Requirements:
**1.** According to the excerpt on class action trial experience, how much in punitive damages did the plaintiffs seek in Krause v. Chicago Title Insurance Company?
**2.** List each step the excerpt on class action trial experience says the defense took in the Krause case.
**3.** Reproduce the part of the excerpt on class action trial experience that begins at the words "Extensive Class Action" and stops after the words "already been granted.".

Excerpt:
Extensive Class Action Trial Experience
While other firms may have experience in the procedural issues found in class actions, Hahn Loeser has experience in trying certified class actions both to juries and judges. And, in the past few years, our litigators have tried three real-estate-related class actions and obtained favorable outcomes for our clients. As a testament to our experience, our attorneys have been called on to right the ship in cases where class certification has already been granted.
One of those cases—Krause v. Chicago Title Insurance Company—was a Kansas City, Missouri jury trial in which plaintiffs sought over $211 million in punitive damages. In the Krause matter, our team of attorneys defended a title insurance company that provided escrow services against a class action that alleged the over collection of recording fees related to HUD-1 settlement statements in residential and commercial closings. Hahn Loeser’s litigation team took an aggressive approach by admitting limited liability, but vehemently opposing plaintiffs’ damages analysis and punitive-damages request. After making its case during the plaintiffs’ two-week case-in-chief, the defendant wisely rested and was rewarded with a jury verdict that awarded no punitive damages to plaintiffs.

Provided material:
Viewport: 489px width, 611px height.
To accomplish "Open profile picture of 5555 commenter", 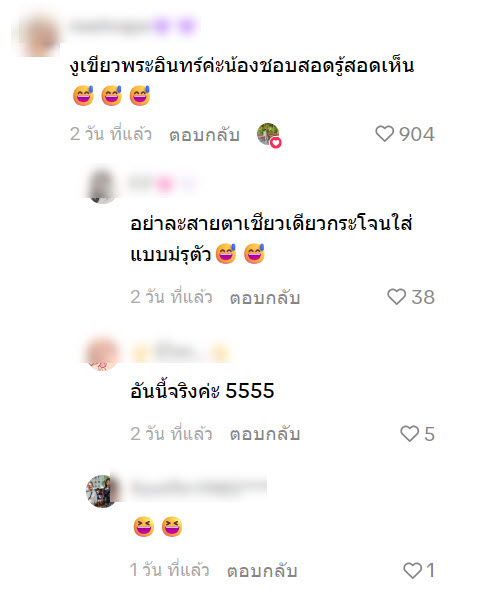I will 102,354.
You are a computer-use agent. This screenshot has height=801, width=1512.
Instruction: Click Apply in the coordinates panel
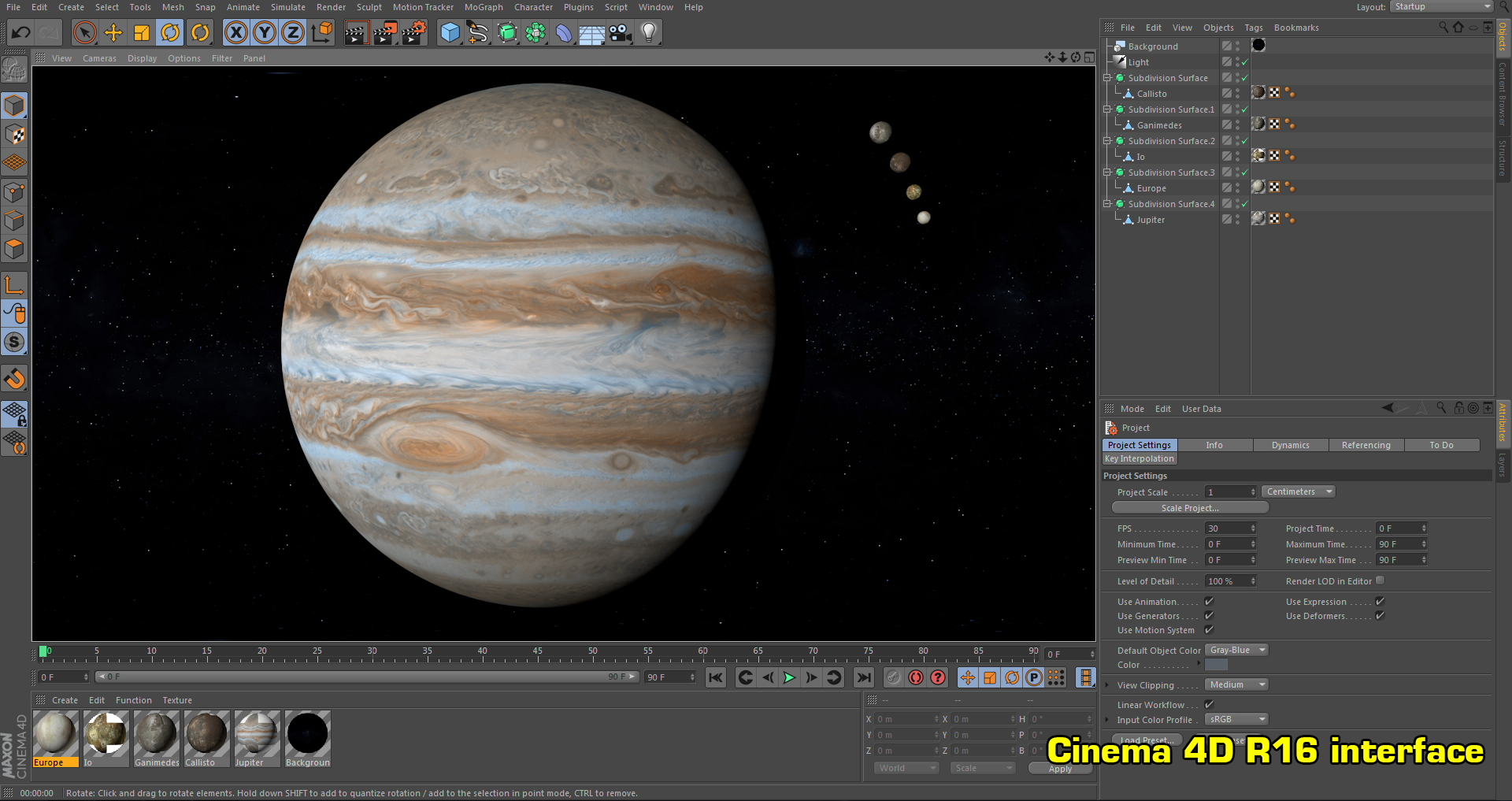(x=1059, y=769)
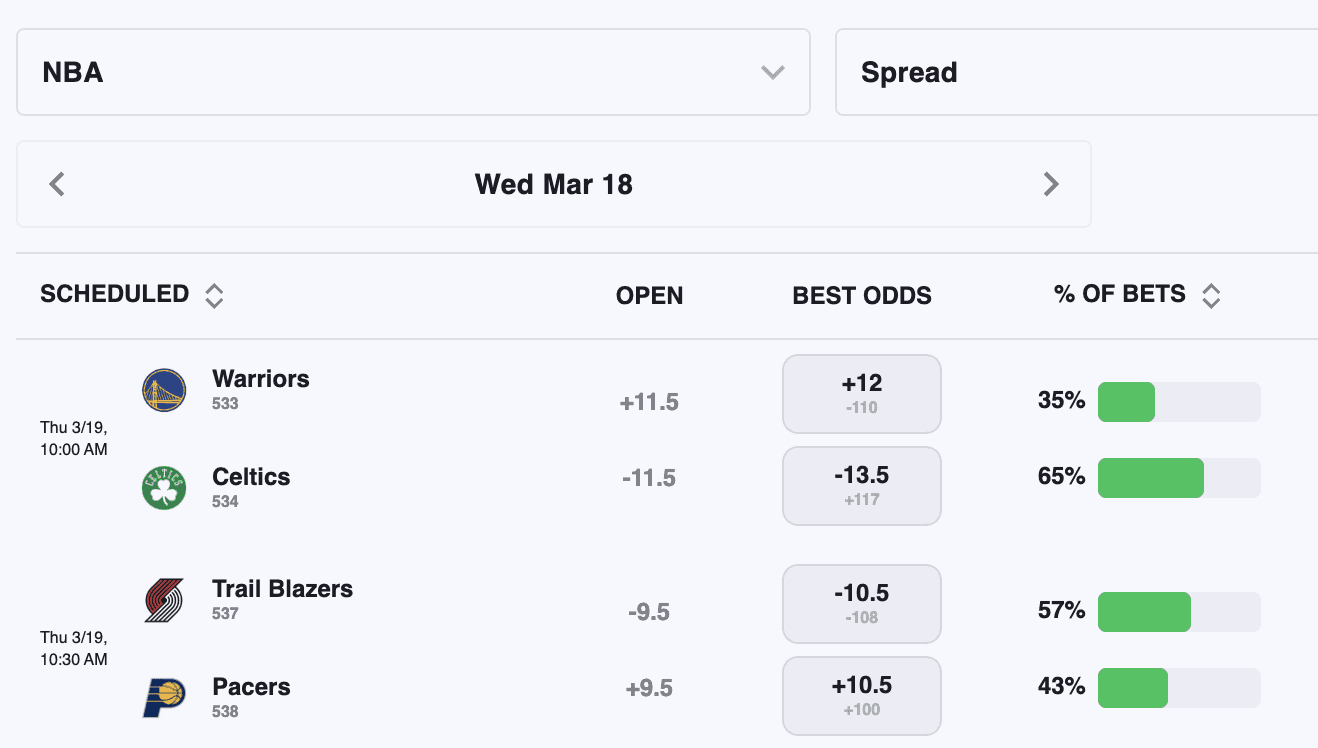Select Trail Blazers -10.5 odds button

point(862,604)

==

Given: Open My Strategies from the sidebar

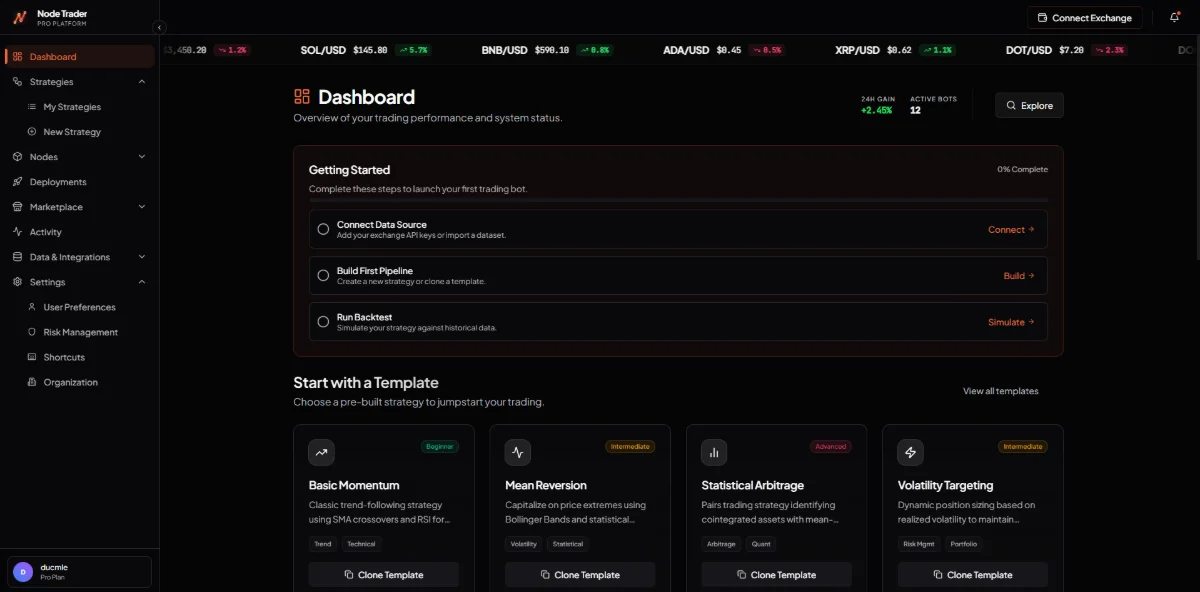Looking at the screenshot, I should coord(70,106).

==

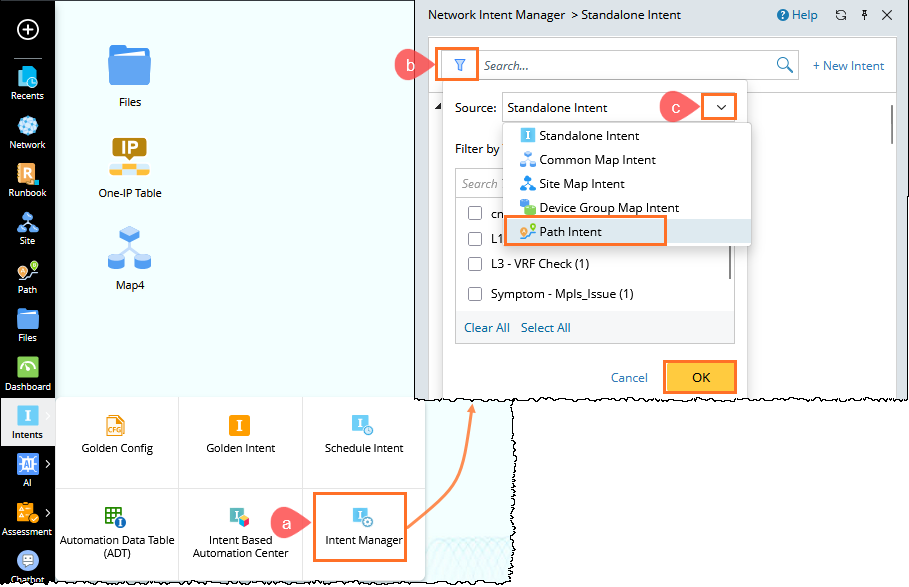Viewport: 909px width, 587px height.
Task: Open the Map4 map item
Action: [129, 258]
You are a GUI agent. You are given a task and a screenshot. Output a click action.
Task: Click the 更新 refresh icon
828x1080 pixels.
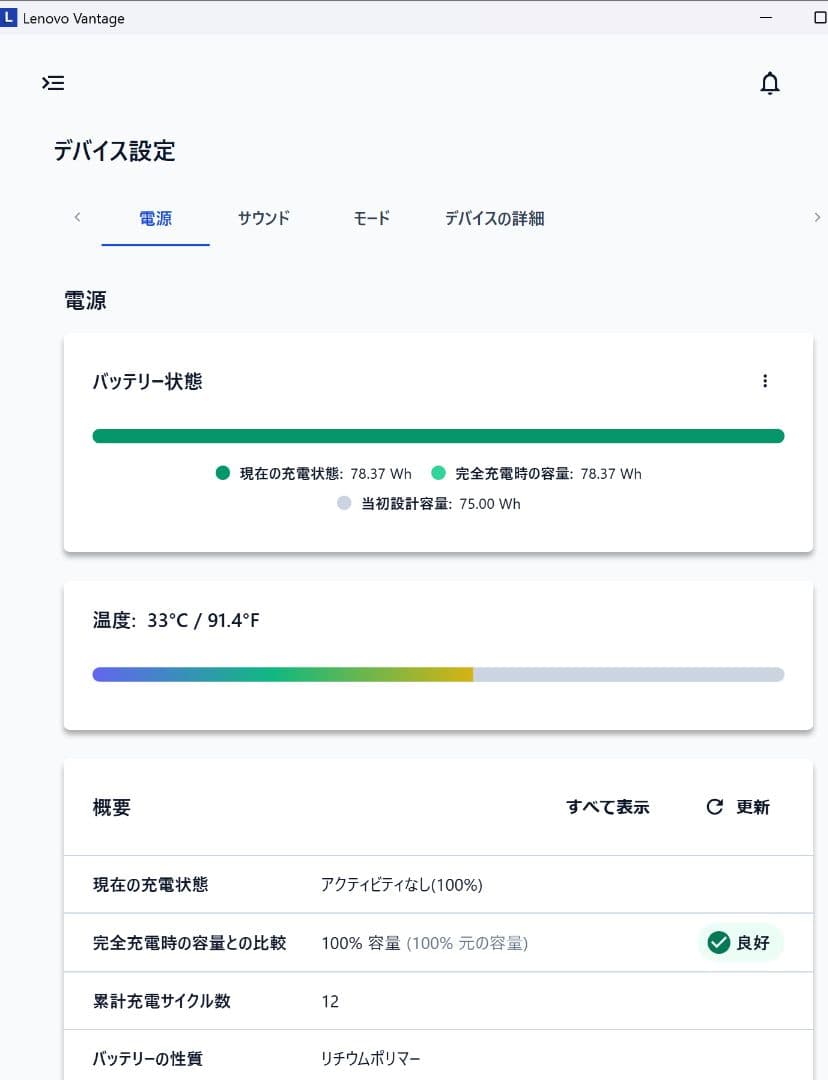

Task solutions:
**1.** Over $211 million.

**2.**
- Admitted limited liability
- Vehemently opposed the plaintiffs' damages analysis
- Vehemently opposed the plaintiffs' punitive-damages request
- Rested after the plaintiffs' two-week case-in-chief

**3.**
Extensive Class Action Trial Experience
While other firms may have experience in the procedural issues found in class actions, Hahn Loeser has experience in trying certified class actions both to juries and judges. And, in the past few years, our litigators have tried three real-estate-related class actions and obtained favorable outcomes for our clients. As a testament to our experience, our attorneys have been called on to right the ship in cases where class certification has already been granted.